Task prompt.
Using the listing below, set down exactly the lines starting at the line that contains "The image size is (1312, 612)." and ending at the line that contains "Given: Open the 结果排序方式 sorting dropdown", both included, and no others.

The records.

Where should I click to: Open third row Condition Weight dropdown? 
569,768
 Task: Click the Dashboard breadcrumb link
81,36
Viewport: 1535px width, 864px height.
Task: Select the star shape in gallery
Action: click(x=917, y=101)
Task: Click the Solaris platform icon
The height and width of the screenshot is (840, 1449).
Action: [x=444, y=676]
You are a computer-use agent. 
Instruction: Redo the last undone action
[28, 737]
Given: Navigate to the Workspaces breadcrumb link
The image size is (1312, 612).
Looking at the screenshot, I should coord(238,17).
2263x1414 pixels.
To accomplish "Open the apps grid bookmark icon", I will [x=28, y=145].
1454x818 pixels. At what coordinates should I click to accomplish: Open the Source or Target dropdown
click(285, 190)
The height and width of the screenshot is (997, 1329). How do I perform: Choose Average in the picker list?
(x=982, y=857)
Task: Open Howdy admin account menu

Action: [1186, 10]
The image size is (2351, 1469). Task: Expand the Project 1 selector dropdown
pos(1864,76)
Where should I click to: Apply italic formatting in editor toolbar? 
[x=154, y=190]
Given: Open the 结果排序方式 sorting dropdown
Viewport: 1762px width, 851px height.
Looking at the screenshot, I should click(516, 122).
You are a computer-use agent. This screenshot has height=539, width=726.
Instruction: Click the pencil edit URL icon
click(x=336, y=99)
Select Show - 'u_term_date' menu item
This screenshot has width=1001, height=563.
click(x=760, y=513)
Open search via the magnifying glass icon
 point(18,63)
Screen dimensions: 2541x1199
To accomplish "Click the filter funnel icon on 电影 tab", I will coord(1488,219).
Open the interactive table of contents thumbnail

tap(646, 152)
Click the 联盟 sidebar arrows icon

Response to this exercise.
The image size is (1312, 612).
Looking at the screenshot, I should coord(238,17).
2263x1414 pixels.
To accomplish "Open the apps grid bookmark icon", I will [x=28, y=145].
1454x818 pixels. At what coordinates should I click to accomplish: Open the Source or Target dropdown
click(285, 190)
The height and width of the screenshot is (997, 1329). How do I perform: Choose Average in the picker list?
(x=982, y=857)
Task: Open Howdy admin account menu

Action: [1186, 10]
The image size is (2351, 1469). Task: Expand the Project 1 selector dropdown
pos(1864,76)
Where should I click to: Apply italic formatting in editor toolbar? 
[x=154, y=190]
Given: Open the 结果排序方式 sorting dropdown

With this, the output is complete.